The second big issue, that the nine items article touched on too briefly is that MOST people in the military have become (very good!) jacks of all trades, based on our promotion & assignment policies. HOWEVER, most of the high-paying civilian jobs are for specialists with many years of consistent experience in one thing. [this is one reason that I try to steer O's that come to me towards mid-level management positions - Jack of All Trades often works there.]

The other big issue I see repeatedly is the inability, especially among transitioning AC folks, is the inability to speak civilian english.  This applies to both the resume/cover letter and the interview itself. Most of the country aren't veterans, and most hiring mangers aren't as well. Speaking as a hiring manager, if I can't read what you wrote on your resume (Deputy G3, CUOPS), it moves your resume into the "nope" category. I've got a whole bunch more to go through, and am not on a "where's waldo" expedition. 

That last sounds harsh to the job seeker's ears, especially to the veteran, but it is the truth. The job hunt is a series of sales events. I, as the hiring manager, am the buyer/prospective customer.  All the applicants are salespeople. I DO have a need that I have to fill.  But I've got a lot of people telling me that they can fill it.  Way more than I could hire.
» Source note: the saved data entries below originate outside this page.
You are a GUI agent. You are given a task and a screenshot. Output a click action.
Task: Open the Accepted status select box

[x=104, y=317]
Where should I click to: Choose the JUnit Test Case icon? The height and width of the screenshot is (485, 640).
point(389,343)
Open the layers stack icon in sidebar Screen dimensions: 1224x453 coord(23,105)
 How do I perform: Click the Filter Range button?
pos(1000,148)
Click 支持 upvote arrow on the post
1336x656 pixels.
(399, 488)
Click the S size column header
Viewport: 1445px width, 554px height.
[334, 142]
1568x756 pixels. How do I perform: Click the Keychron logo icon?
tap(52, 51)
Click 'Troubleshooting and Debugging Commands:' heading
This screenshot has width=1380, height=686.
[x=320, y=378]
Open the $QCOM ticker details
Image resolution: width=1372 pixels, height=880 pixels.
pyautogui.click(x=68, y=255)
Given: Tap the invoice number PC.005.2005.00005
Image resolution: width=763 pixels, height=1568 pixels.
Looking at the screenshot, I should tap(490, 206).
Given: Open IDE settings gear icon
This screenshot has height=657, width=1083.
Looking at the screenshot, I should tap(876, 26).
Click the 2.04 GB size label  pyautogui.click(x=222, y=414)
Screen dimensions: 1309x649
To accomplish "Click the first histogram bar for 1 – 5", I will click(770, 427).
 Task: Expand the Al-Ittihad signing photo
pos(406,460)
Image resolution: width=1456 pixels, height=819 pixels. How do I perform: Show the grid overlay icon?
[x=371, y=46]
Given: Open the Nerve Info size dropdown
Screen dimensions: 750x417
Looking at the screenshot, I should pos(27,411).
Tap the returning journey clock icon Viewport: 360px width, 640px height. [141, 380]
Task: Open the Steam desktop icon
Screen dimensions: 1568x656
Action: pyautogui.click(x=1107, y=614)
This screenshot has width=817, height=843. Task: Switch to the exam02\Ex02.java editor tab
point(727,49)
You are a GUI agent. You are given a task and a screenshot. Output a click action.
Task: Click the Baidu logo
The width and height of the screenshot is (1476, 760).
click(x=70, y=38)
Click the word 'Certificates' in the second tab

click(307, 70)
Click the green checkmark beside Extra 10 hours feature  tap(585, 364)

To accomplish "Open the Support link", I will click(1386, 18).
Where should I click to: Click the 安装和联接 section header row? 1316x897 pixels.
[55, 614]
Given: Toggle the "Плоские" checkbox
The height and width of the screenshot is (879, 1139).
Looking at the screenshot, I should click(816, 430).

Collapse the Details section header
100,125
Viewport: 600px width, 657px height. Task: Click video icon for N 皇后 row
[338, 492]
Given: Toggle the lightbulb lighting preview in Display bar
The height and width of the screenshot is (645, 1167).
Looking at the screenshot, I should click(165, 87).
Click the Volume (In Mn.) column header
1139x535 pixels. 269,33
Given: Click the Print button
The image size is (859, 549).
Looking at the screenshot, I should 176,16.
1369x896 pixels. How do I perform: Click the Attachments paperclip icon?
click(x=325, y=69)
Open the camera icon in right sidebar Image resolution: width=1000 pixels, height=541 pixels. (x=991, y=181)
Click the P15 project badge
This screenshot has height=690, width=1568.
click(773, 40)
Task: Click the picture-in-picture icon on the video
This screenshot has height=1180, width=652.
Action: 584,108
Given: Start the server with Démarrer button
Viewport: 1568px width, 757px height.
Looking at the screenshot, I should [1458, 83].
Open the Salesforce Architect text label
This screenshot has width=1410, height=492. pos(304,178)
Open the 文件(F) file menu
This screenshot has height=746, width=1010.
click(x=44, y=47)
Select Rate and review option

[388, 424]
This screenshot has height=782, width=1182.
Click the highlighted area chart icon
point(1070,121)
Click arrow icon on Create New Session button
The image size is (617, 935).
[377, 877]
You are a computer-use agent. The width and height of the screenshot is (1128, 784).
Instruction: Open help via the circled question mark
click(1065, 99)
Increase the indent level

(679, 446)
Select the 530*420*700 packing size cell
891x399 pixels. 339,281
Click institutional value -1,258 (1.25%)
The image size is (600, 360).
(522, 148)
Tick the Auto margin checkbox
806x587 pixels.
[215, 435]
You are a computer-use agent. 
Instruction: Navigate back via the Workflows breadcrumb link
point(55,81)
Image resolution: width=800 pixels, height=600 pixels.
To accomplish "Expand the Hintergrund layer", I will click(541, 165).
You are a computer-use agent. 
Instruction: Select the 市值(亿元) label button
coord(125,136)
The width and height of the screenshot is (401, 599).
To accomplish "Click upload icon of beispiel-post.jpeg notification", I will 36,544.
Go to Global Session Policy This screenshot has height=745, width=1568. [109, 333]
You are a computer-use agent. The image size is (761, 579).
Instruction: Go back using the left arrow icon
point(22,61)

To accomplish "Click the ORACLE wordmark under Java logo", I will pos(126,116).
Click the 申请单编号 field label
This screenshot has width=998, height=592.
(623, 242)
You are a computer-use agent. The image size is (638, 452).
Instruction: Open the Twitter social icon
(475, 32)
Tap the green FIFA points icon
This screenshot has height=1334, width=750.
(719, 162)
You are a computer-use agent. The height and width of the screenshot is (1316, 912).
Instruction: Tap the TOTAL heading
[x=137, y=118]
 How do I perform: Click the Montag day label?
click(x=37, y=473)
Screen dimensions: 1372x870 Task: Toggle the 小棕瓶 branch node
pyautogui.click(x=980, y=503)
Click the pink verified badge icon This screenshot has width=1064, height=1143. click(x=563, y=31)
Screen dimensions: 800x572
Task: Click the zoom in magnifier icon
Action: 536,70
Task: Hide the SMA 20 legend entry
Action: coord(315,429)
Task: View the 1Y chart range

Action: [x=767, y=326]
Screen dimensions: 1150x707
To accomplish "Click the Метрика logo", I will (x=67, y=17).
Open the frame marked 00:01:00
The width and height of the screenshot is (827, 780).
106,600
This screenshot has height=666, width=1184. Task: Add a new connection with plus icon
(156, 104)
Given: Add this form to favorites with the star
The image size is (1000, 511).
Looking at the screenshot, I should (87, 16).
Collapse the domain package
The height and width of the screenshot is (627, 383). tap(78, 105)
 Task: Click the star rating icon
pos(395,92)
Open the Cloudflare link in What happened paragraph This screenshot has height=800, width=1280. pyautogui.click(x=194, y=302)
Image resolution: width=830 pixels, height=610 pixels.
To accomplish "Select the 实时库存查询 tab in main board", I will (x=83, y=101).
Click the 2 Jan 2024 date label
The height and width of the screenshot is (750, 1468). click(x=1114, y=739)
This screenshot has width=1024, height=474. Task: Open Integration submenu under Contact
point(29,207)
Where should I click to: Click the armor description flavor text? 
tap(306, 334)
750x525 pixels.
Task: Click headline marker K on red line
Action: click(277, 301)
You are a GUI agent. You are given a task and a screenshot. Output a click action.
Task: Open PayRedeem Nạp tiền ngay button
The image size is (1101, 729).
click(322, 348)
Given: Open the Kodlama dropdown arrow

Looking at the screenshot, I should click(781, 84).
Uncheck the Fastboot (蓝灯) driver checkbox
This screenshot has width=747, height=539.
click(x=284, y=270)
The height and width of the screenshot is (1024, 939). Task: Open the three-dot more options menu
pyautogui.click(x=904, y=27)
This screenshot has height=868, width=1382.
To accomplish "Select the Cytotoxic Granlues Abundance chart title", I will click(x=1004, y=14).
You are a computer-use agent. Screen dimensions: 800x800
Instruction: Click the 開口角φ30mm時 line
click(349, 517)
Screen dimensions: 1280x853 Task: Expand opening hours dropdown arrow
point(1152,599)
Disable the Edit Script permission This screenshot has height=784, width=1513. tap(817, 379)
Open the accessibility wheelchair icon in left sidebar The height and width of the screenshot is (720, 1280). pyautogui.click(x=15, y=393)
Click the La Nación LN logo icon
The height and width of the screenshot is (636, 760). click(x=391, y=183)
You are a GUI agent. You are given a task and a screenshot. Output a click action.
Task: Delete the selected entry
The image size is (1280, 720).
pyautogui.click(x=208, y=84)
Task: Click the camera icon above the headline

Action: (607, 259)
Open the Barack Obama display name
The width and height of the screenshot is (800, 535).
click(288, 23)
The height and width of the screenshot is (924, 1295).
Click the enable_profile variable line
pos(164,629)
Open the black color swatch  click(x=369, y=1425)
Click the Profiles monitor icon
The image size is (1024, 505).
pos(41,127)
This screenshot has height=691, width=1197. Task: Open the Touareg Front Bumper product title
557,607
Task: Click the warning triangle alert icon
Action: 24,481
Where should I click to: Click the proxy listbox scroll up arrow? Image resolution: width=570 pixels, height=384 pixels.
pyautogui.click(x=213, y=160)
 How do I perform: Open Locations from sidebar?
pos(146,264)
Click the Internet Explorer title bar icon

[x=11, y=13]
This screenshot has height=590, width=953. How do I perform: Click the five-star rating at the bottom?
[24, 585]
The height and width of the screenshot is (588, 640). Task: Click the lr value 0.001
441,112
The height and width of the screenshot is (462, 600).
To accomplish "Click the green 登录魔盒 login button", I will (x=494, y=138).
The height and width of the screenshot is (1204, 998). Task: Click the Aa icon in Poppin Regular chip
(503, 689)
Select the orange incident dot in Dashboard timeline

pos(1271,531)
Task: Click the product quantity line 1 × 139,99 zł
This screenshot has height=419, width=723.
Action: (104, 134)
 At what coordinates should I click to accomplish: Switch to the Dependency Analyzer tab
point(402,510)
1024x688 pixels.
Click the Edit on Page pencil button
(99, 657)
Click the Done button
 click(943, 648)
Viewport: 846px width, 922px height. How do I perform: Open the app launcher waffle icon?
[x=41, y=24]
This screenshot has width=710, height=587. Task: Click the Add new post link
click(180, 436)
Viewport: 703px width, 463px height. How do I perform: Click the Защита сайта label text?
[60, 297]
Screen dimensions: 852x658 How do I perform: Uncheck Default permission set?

Way more QUALIFIED than I could hire. In Army terms, I use screening and evaluation criteria.  I use resumes and cover letters to screen out those who are 1) Not obviously qualified and 2) Not as obviously qualified as the others that make the initial cut. I then use interviews (and reference checks!) to try to determine who is the best fit. This in the context of the hiring being only one item on my plate. 

Finally, reference checks merit mention. There is an urban legend that they are not checked. Often, they aren't. But that's not the way to bet, especially for all responsible positions. I have rejected a "perfect" candidate because his supervisor and a coworker gave less than glowing references. Having had to fire staff, I will not hire people that have red flags. I also will not limit myself to the names you provided, if I can reasonably come up with other names.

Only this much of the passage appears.